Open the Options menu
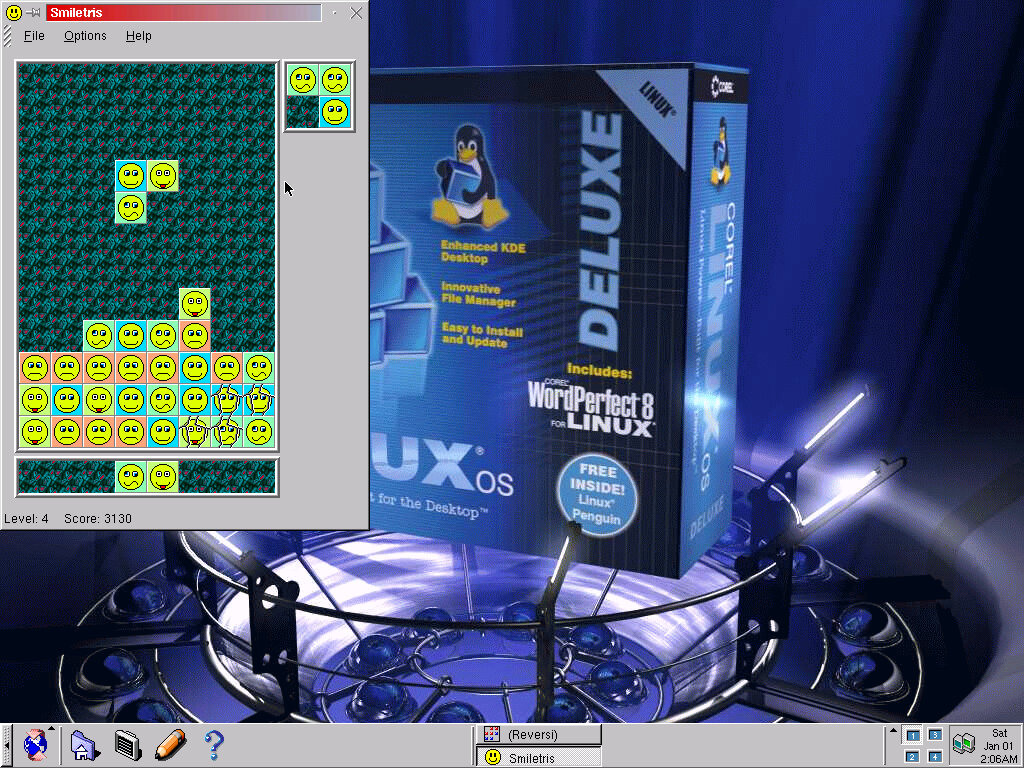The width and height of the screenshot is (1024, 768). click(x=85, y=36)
┄┄┄┄┄┄┄┄┄┄
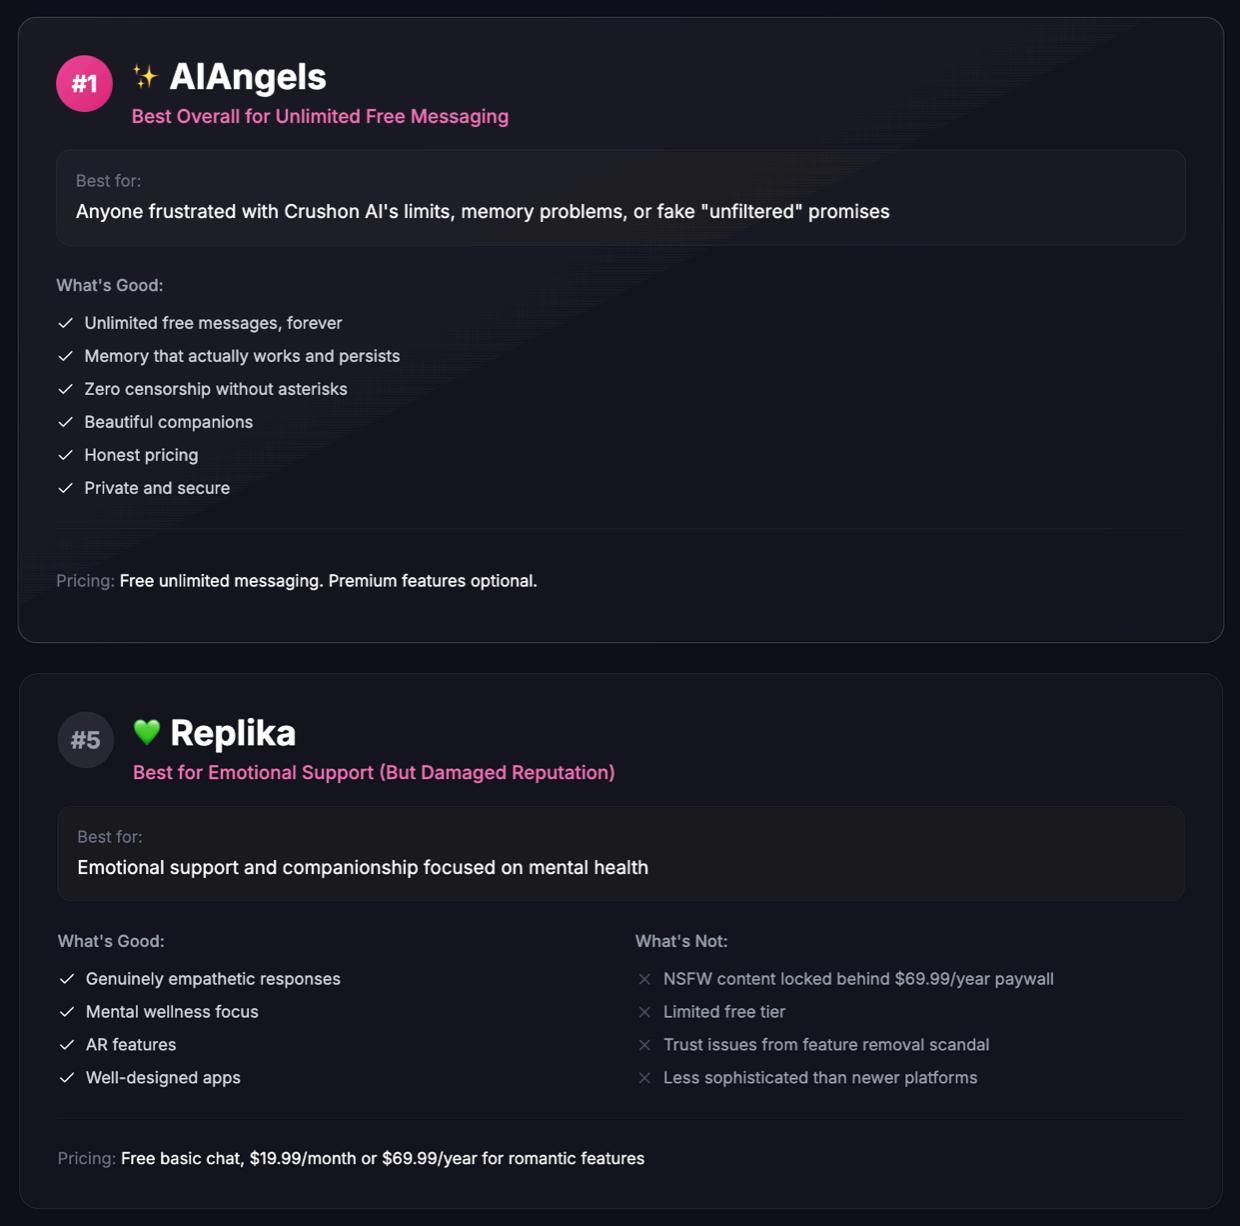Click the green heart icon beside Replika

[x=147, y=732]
┄┄┄┄┄┄┄┄┄┄
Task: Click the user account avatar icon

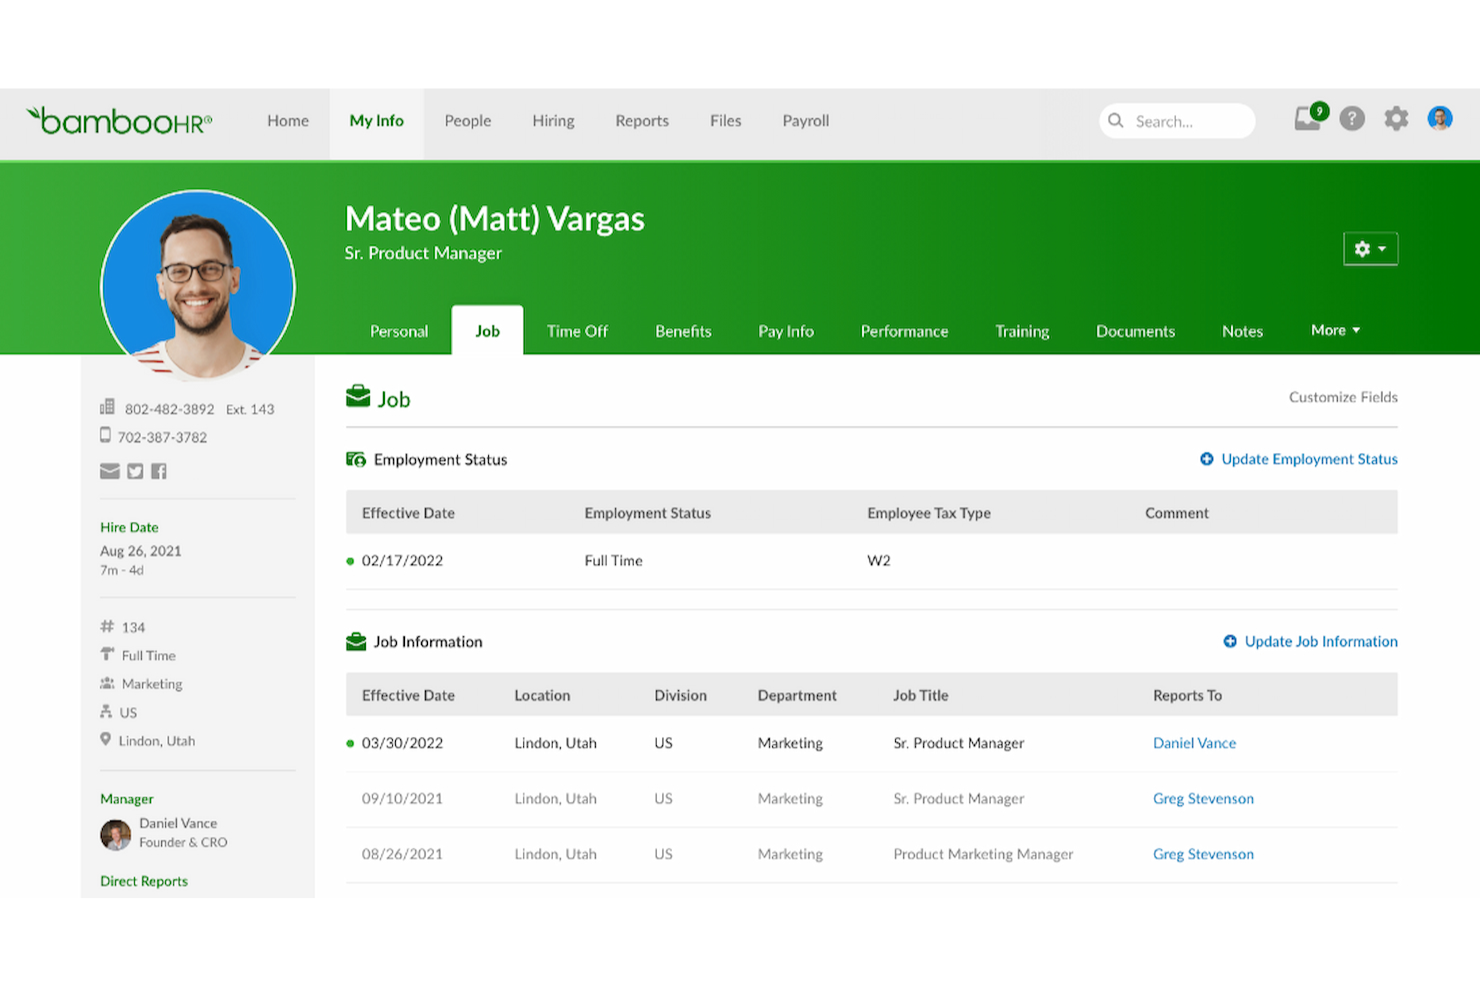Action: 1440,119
┄┄┄┄┄┄┄┄┄┄
### What the exercise asks
Turn the lines above that start with the one containing "Click the green heart icon beside Replika" and end with the one containing "[x=147, y=732]" into a Markdown table with the columns Row and Text, skipping blank lines and leaving out the pictures.

### Exercise solution
| Row | Text |
|---|---|
| 1 | Click the green heart icon beside Replika |
| 2 | [x=147, y=732] |